All of the data must be output without alteration.

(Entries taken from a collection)
****************************************

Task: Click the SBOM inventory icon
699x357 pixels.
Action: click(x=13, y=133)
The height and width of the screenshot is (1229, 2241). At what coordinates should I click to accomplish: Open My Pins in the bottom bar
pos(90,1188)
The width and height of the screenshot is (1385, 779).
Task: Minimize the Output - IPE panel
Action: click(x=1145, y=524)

****************************************

WRITTEN REPLY
Task: Click the SBOM inventory icon
699x357 pixels.
Action: click(x=13, y=133)
The height and width of the screenshot is (1229, 2241). At what coordinates should I click to accomplish: Open My Pins in the bottom bar
pos(90,1188)
The width and height of the screenshot is (1385, 779).
Task: Minimize the Output - IPE panel
Action: click(x=1145, y=524)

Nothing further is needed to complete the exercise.